- City: Elliot Lake, Ontario
- League: Northern Ontario Junior Hockey League
- Operated: 1965–1999
- Home arena: Centennial Arena
- Colours: Yellow, red, black, and white

Franchise history
- 1965–1997: Elliot Lake Vikings
- 1997–1999: Elliot Lake Ice
- 1999–2000: Nickel Centre Barons
- 2000–2001: Blind River Barons
- 2001–present: Blind River Beavers

= Elliot Lake Vikings =

The Elliot Lake Vikings were a Canadian junior ice hockey team that originally began playing in the International Junior B Hockey League in 1965. In 1981, the team moved to the Tier II Junior A Northern Ontario Junior Hockey League. The team was located in Elliot Lake, Ontario, Canada.

==History==
The Elliot Lake Vikings junior hockey team was founded and first played in the International Junior B Hockey League in 1965 under the Northern Ontario Hockey Association (NOHA) jurisdiction. The league also consisted of the Blind River Beavers, Thessalon Flyers, Sault Ste Marie Thunderbirds (1976), Sault Ste Marie (Michigan) Indians, Wawa Travellers, Chapleau Huskies, and the Marquette Americans (1977).

Peter Svela was the original catalyst for starting the Elliot Lake Vikings. The team was fairly competitive until 1970 under the coaching of Barry Johnston, at a time when from 1966 to 1971 the dominant teams in the league were the Chapleau Huskies, the Blind River Beavers, and the Soo Michigan Indians. From 1971 to 1973, the team was poorly managed, was not competitive, and was on the verge of bankruptcy. The original charter for the team was set up as a non-profit organization and relied on various fundraising activities to meet its financial requirements.

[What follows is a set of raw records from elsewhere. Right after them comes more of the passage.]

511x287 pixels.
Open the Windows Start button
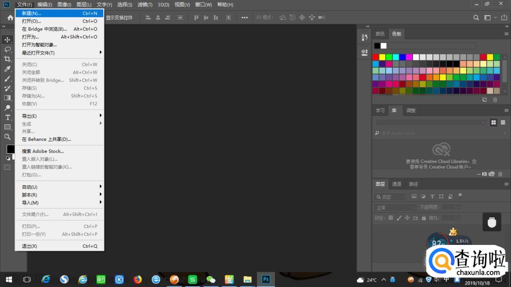[9, 279]
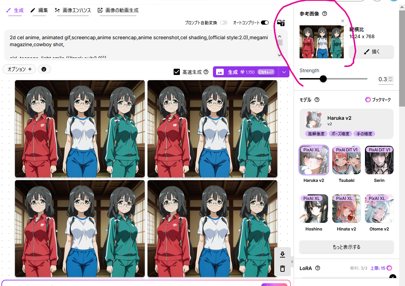Open the 画像エンハンス tab

click(73, 10)
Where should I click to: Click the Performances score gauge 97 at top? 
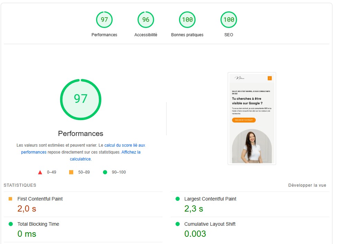coord(104,20)
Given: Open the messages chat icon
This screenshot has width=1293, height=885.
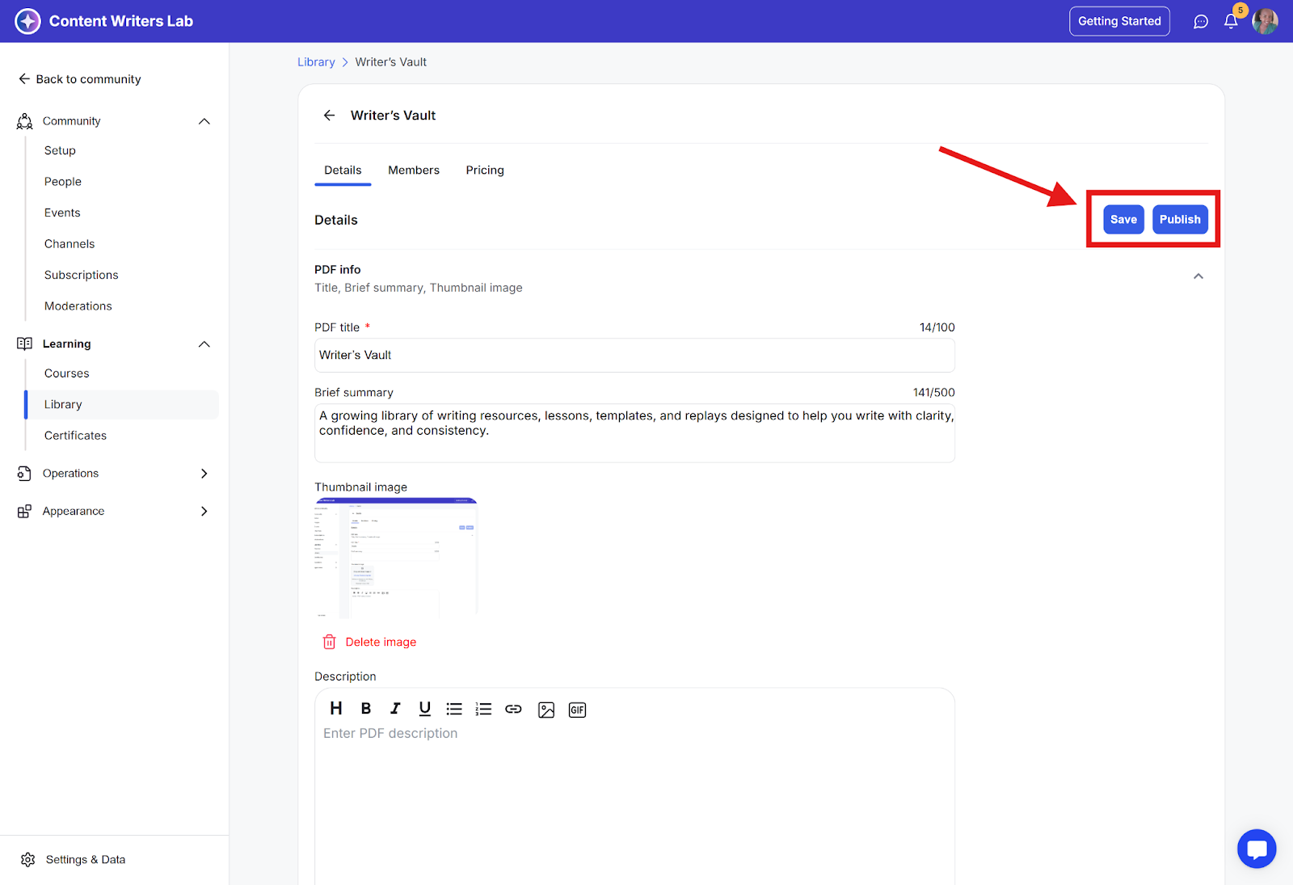Looking at the screenshot, I should tap(1201, 22).
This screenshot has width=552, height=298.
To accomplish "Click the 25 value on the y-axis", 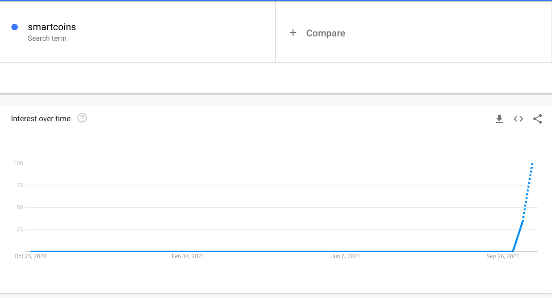I will click(20, 229).
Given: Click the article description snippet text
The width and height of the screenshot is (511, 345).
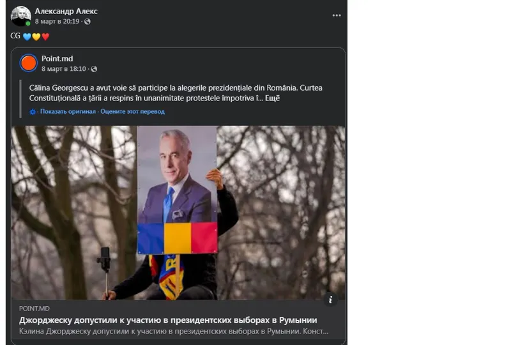Looking at the screenshot, I should point(174,332).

Prior to the 1974 season, a new executive was elected, holding over several of the previous board of directors members, and John Berthelot Sr. was appointed as the new president and head coach. Through the generosity and assistance of two of the major creditors of the club, and with the work of the executive, the team started rebuilding the club's finances. In 1974 the club had great difficulties in acquiring not just enough talented players, but often weren't even able to ice a full roster for games. During this time, the Blind River Beavers, the Soo Thunderbirds and the Soo Michigan Indians were the dominant teams.

Starting in 1975, both Rio Algom Mines and Denison Mines assisted the club by way of sponsorship, but more importantly they agreed and enabled the team to properly recruit talent. A decision which proved to be controversial at the time, made by Mr. Berthelot and the executive of the club, was to stop the practice of bringing under-age players up from the Elliot Lake Minor Hockey System until they were of proper age to play Junior hockey. Many players came up to the Vikings back then at the age of 14 and 15. Some of these players were very talented and their personal hockey careers may have gone further had they been given the opportunity to hone their skills within their appropriate age groups, rather than having been thrust into playing against 20-year-olds before they were ready.

By 1976 the Vikings were a competitive team, ranking in the upper tier of teams in the league and eventually lost a dramatic overtime loss in the final game of the League semi-finals against the Thessalon Flyers who would eventually lose out to the Soo Thunderbirds in the finals.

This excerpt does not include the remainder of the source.